In the article, she said, “For reasons I still can’t explain, I decided to do something I had never done before: I gave them each one of my business cards and told them to keep it in their pockets, just in case. I also pointed out the security desk and told them that if they ever got separated from me, they should return right here to this very spot, and I would come for them.”
It turned out that her instructions came in handy because one of her children did get separated from the rest of the family. Thanks to the lost child holding on to the writer’s business card, she was eventually reunited with the rest of the family.
I had never thought of passing my business card to my kids (yes, I have a business card because I do freelance work), until I read the article. The very helpful tip came in handy when we had to attend a family day event for my husband’s organisation.

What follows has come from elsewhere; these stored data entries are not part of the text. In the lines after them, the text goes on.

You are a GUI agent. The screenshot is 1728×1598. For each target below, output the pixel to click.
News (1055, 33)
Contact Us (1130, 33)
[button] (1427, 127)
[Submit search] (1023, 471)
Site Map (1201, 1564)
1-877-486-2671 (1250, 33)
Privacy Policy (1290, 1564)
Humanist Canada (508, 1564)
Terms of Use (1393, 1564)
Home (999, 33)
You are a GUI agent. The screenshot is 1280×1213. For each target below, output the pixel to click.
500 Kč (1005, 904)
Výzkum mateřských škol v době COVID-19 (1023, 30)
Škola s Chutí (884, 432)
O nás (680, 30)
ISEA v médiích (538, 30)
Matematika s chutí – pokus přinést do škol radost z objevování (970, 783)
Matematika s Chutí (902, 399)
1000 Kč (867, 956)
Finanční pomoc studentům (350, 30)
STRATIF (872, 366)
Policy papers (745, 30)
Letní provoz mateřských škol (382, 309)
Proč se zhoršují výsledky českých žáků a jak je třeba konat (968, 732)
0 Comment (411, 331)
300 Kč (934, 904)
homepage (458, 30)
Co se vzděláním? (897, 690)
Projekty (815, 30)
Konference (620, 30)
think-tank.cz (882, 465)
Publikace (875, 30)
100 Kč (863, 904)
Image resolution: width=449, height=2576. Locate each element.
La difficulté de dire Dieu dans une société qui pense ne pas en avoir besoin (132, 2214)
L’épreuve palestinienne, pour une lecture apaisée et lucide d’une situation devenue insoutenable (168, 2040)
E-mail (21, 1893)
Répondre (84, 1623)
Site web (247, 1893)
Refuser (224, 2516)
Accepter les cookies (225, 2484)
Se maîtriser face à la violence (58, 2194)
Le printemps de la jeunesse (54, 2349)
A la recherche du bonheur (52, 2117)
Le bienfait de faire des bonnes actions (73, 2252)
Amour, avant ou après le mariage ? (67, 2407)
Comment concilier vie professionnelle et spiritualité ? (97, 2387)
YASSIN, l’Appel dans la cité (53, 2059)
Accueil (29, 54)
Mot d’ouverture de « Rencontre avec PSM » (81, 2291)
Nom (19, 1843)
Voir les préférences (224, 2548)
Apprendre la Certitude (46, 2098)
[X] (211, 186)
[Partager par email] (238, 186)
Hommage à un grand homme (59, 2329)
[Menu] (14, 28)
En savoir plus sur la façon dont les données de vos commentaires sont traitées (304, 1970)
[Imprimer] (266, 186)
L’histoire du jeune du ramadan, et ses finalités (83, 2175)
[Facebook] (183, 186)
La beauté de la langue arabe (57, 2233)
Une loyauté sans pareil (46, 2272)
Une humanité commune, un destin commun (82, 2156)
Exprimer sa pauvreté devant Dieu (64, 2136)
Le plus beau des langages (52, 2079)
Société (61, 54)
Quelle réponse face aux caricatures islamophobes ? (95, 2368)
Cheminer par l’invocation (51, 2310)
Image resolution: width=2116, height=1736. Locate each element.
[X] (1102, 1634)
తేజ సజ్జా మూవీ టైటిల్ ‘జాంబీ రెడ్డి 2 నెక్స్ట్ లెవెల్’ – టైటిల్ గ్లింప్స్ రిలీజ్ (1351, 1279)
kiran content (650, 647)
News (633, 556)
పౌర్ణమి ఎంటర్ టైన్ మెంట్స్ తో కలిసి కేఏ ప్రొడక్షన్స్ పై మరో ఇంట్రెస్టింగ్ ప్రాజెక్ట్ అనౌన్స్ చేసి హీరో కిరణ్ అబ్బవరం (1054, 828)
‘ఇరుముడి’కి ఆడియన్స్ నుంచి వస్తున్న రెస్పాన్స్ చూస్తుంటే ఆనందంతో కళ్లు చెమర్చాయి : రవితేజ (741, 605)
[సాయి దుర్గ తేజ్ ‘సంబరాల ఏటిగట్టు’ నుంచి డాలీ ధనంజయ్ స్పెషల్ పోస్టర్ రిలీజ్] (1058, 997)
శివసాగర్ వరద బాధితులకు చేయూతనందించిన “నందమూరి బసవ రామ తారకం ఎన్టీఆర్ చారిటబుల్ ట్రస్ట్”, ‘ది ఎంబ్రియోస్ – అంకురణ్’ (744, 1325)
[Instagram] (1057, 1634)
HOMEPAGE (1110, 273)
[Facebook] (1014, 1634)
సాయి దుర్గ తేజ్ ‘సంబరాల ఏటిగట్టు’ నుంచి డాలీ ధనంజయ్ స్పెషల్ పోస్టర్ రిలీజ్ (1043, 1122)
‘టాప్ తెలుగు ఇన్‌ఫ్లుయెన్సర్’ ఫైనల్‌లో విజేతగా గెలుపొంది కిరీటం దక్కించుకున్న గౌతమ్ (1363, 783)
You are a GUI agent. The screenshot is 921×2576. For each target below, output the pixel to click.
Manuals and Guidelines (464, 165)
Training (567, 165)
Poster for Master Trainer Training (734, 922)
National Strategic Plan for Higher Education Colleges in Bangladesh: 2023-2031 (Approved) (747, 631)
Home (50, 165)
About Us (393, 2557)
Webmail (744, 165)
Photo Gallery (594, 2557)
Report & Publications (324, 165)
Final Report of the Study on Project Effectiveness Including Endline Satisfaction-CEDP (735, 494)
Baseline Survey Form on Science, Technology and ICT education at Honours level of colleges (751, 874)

I put my business card in a card holder, put a lanyard on it and told Phoebie, my five and a half year old, to wear it the whole time we were at the event. My husband and I also told Phoebie who she could look out for if she got separated from us. There were marshalls at the event and we told Phoebie that she could look for them and show them my card if she got lost.
We made her rehearse the lines, “I got lost and I cannot find my parents. This is my Mummy’s name card. Please help me call her and tell her that you found me.” Phoebie was made to say this a few times and we made sure she knew what to do.
Thankfully, Phoebie didn’t get lost during the family day event. Nevertheless, having the lanyard with my business card on her was a little more assuring that we would be able to locate her if she did.
While we always do what we can to ensure that our children do not get lost, having a plan in case they get lost helps.
(Of course, I pray that Phoebie never has to use my card because I would totally freak out if she really got lost.)